The world of investing has taken serious note of the human capital industry. So serious that a rapidly growing number of private equity firms now have staffing companies in their portfolios. These investments are a clear signal of confidence from the marketplace that staffing firms can deliver strong returns. It’s an exciting trend, but it is also generating an interesting leadership conundrum for the human capital industry — an industry firmly grounded in people and their success.
Can a thoroughly people-centric business be led by executives from outside the industry?
It’s Not Rocket Science, Right?
Talented leaders have a gift for adaptation and learning that allows them to rapidly grow and succeed in new and challenging roles. The right CEO can learn, lead and succeed at the head of a staffing firm, no matter the sector they come from. Staffing, after all, is not rocket science. We have all heard that one before.

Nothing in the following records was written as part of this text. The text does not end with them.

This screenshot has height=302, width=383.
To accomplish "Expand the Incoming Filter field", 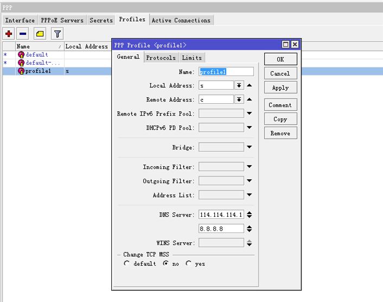I will coord(250,167).

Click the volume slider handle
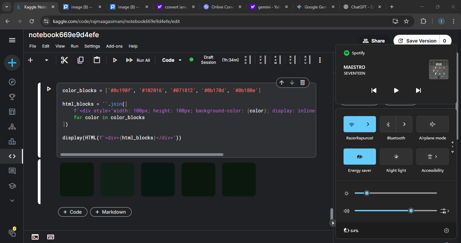[x=411, y=211]
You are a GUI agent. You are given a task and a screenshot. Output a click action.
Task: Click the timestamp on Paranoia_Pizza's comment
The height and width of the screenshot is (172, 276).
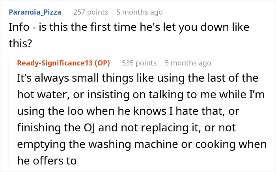pyautogui.click(x=140, y=12)
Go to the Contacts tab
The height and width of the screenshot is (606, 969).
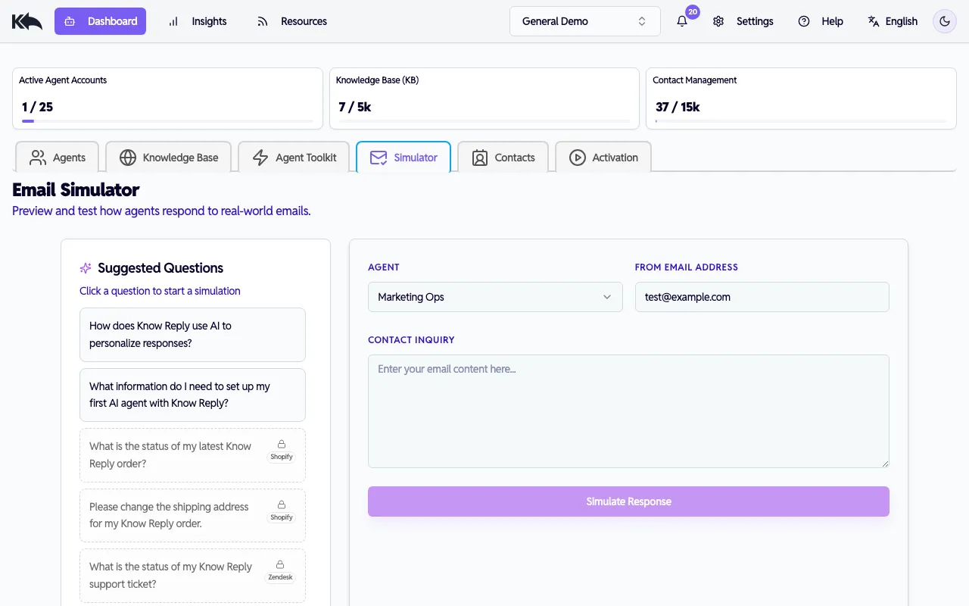point(503,158)
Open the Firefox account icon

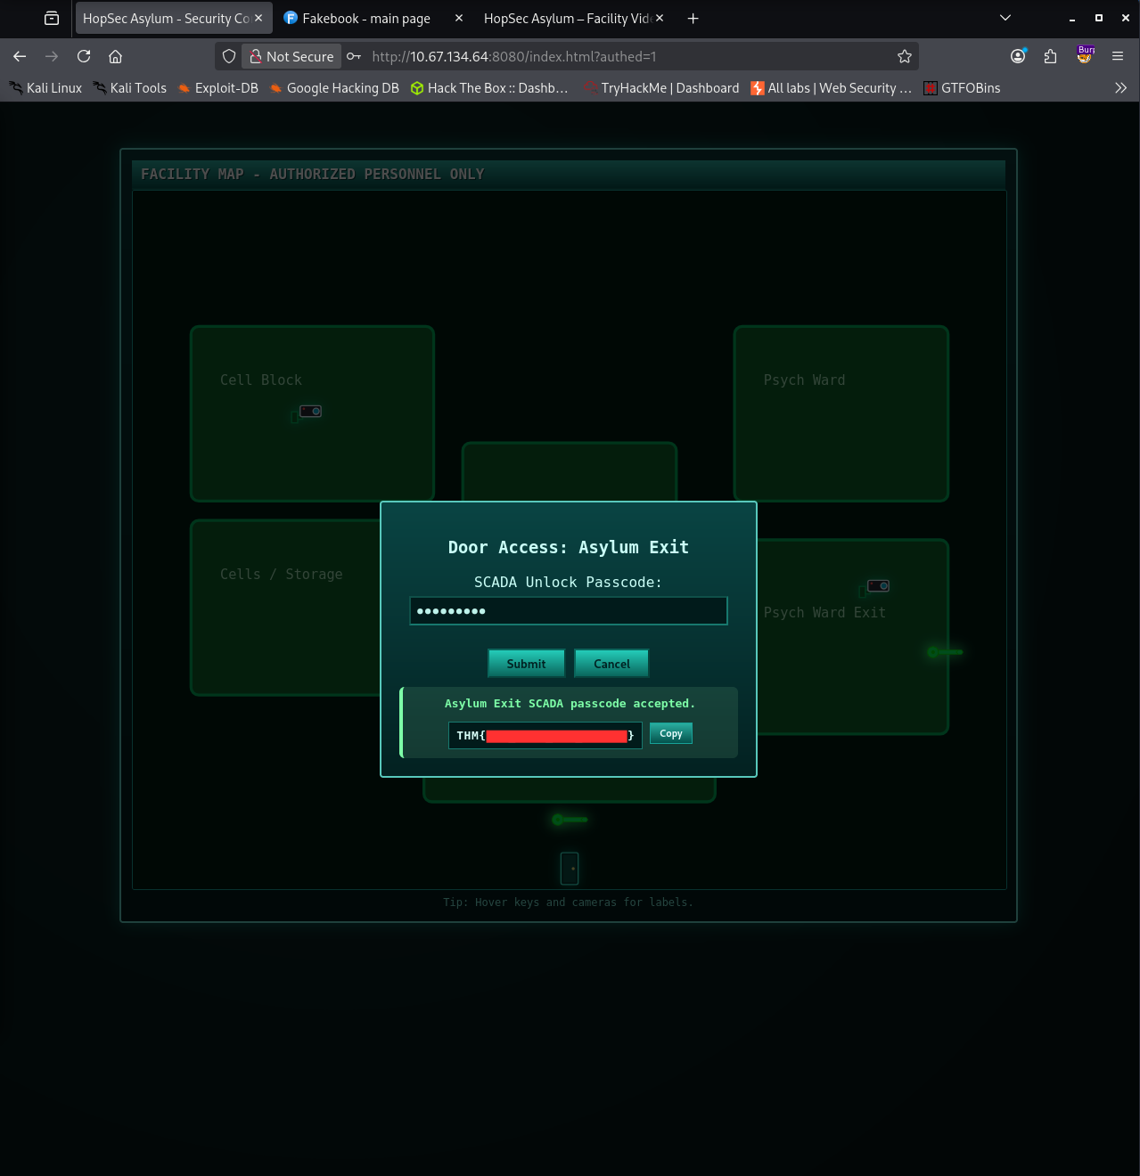pos(1018,56)
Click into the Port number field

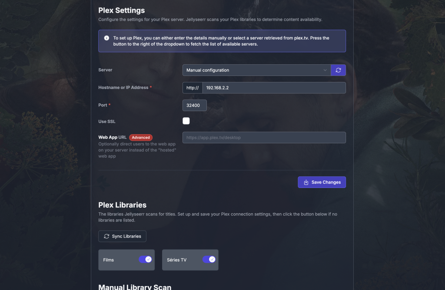[x=194, y=105]
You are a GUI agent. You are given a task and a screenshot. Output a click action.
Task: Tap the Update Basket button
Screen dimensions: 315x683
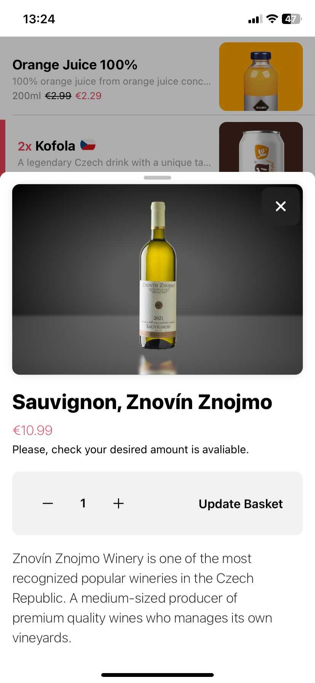tap(240, 504)
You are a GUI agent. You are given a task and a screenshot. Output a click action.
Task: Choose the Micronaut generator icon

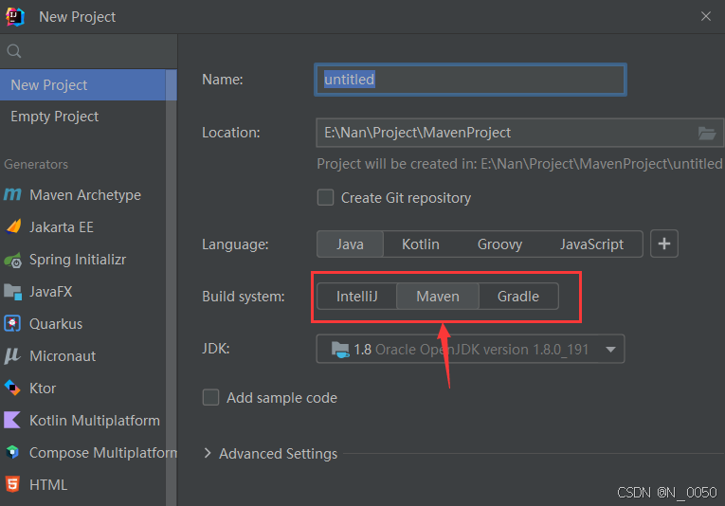[x=12, y=356]
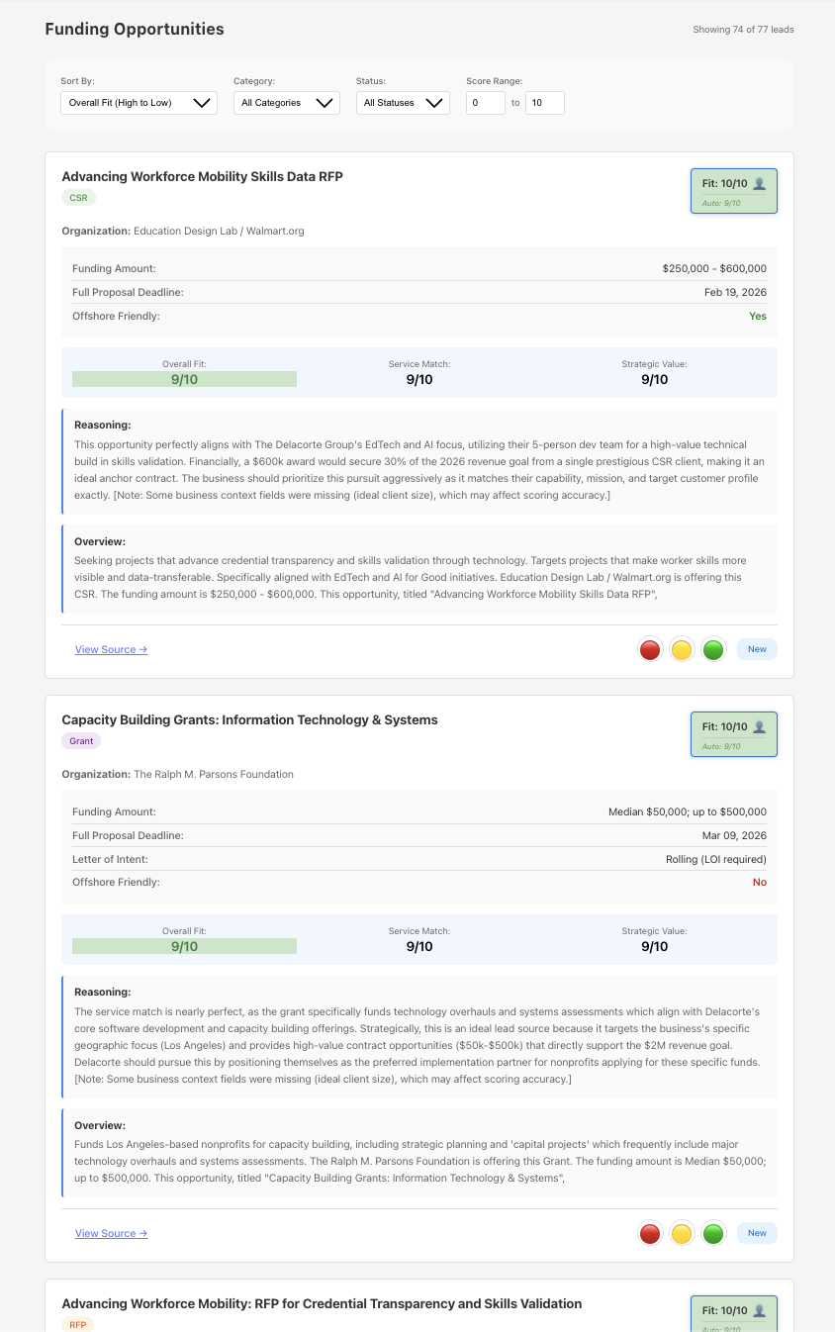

But, let me play devil’s advocate for a second and say this: Culture in the human capital industry has more sway over bottom-line success than in it does in many businesses. And that is not just because people are both the deliverable — the resources clients are paying for — as well as a group of customers who procure staffing services in order to find work. Culture matters in staffing because filling jobs is very hard work. It’s not complicated, but it is a deadline-driven, competitive push that requires endurance, spirit and passion for getting the right people in place.
The Force of the Staffing Front Line
On the front lines of the human capital industry, where field officers and recruiters race to find talent and fill jobs at great speed, senior-level leadership plays a big role. The cultural tone of a staffing firm echoes from the top down and shapes how people work. Think of Joyce Russell, president of Adecco Staffing US, who was newly named to SIA’s Staffing Industry Hall of Fame. This 25-year veteran of the staffing industry is known for her upbeat and can-do personality, which reflects the get-up-and-go she expects and elicits from her teams.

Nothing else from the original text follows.